What to produce: Search the data below for "Given"; list each line that holds it.

--- Records for this exercise ---

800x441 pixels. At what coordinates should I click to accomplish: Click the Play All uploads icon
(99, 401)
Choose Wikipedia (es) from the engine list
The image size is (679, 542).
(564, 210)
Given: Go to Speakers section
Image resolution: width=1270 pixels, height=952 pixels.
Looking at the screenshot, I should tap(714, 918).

---
--- Records for this exercise ---

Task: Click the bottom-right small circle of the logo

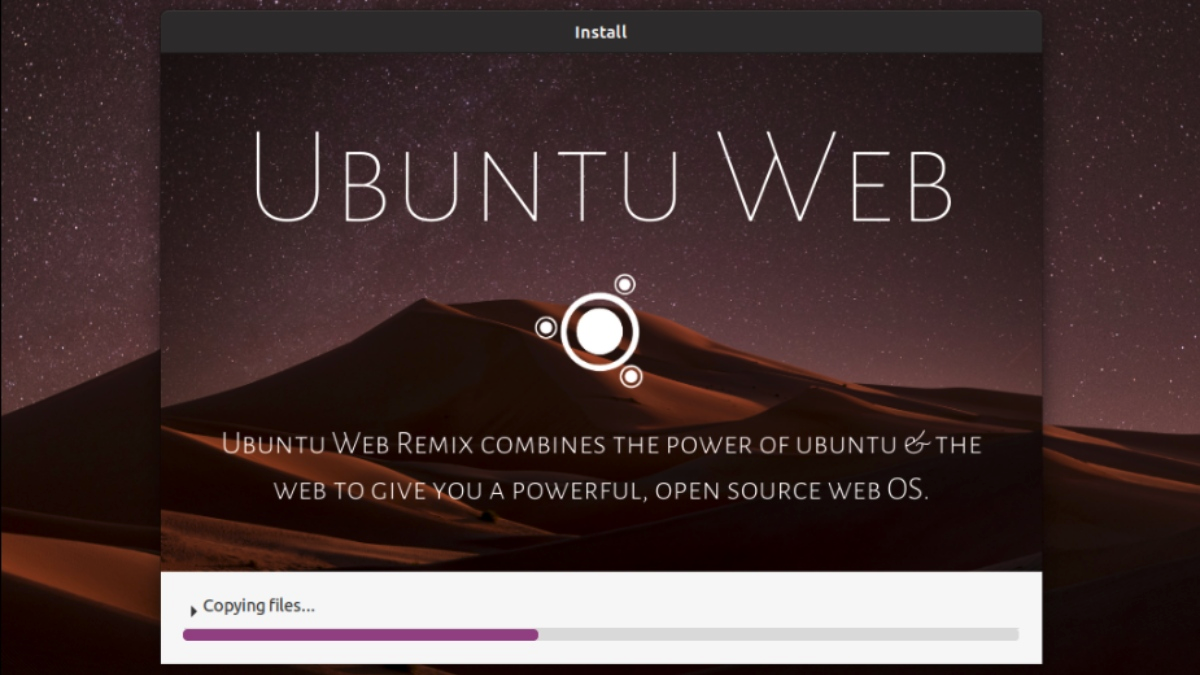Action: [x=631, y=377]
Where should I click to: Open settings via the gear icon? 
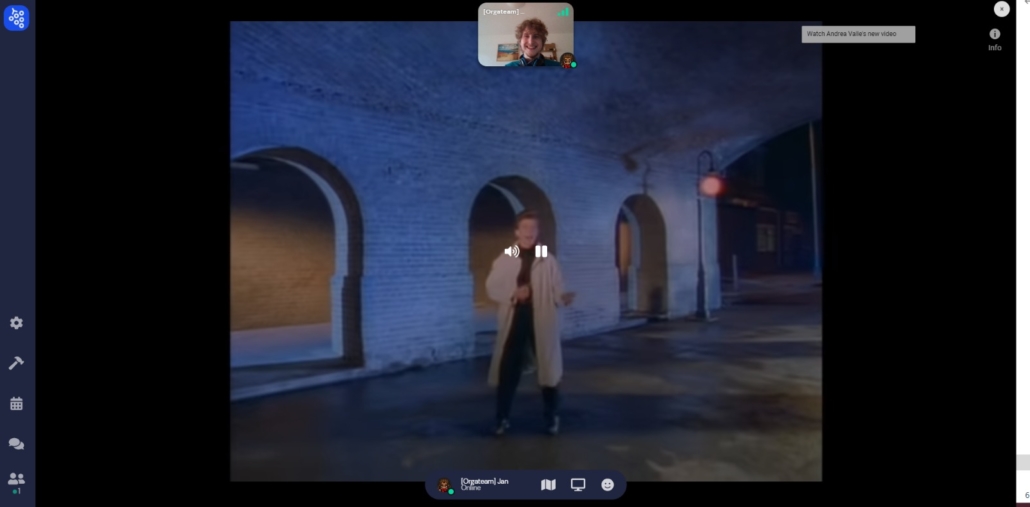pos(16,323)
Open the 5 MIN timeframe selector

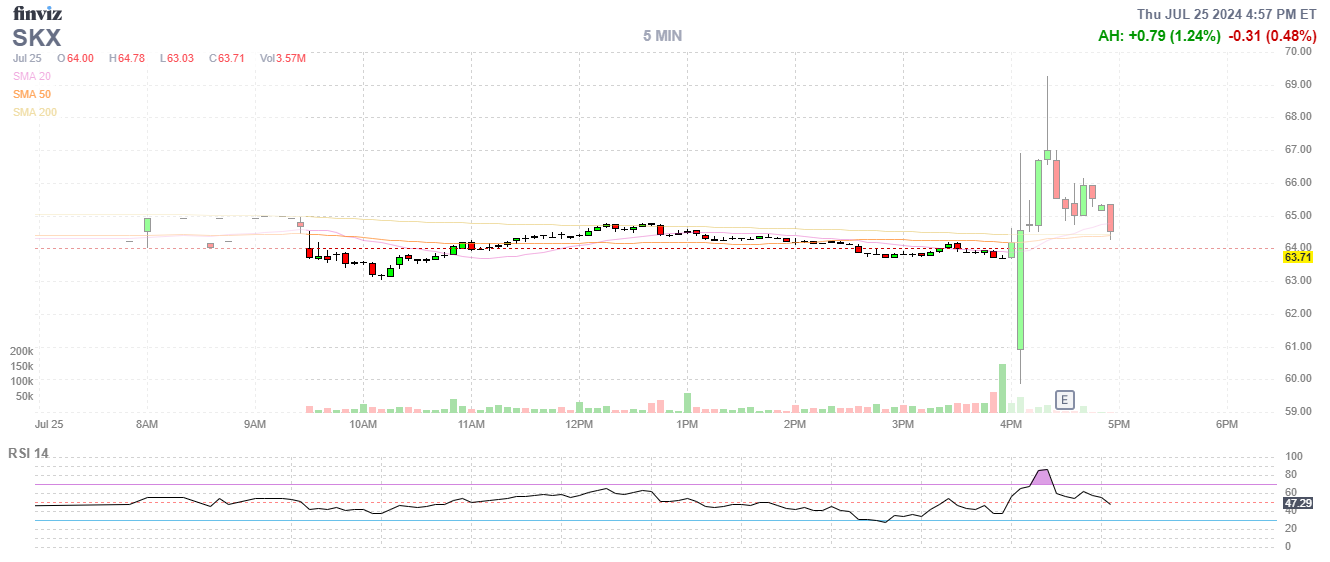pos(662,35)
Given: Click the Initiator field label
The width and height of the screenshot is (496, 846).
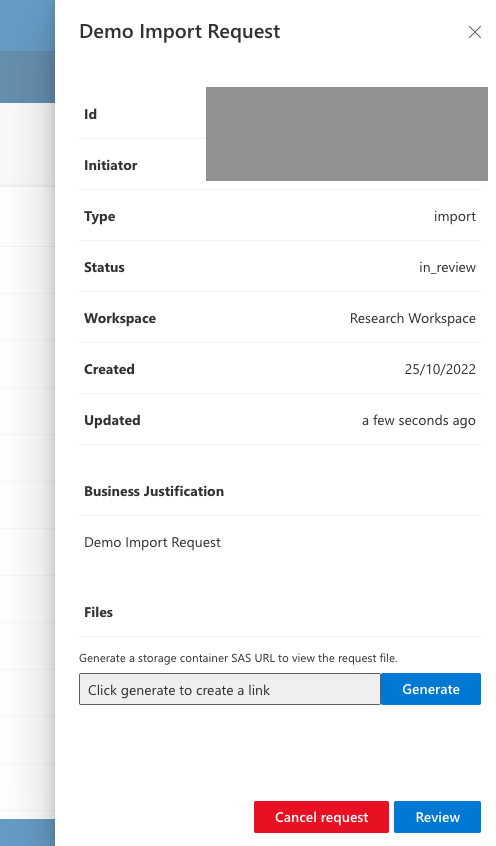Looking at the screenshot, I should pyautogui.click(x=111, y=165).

---
--- Records for this exercise ---

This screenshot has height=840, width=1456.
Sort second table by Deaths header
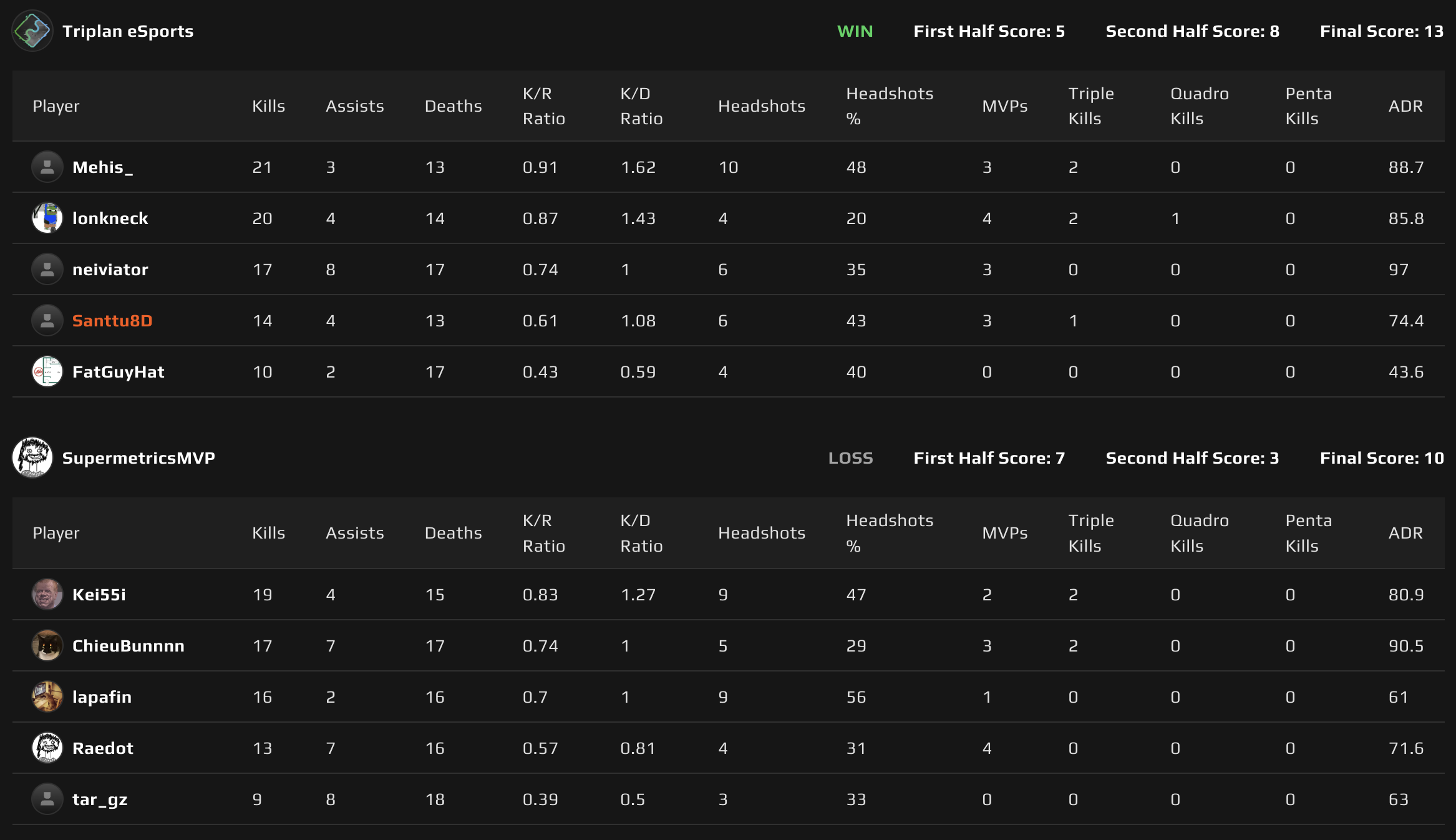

---

Answer for this exercise:
Given: Go to Speakers section
Given: Click the Initiator field label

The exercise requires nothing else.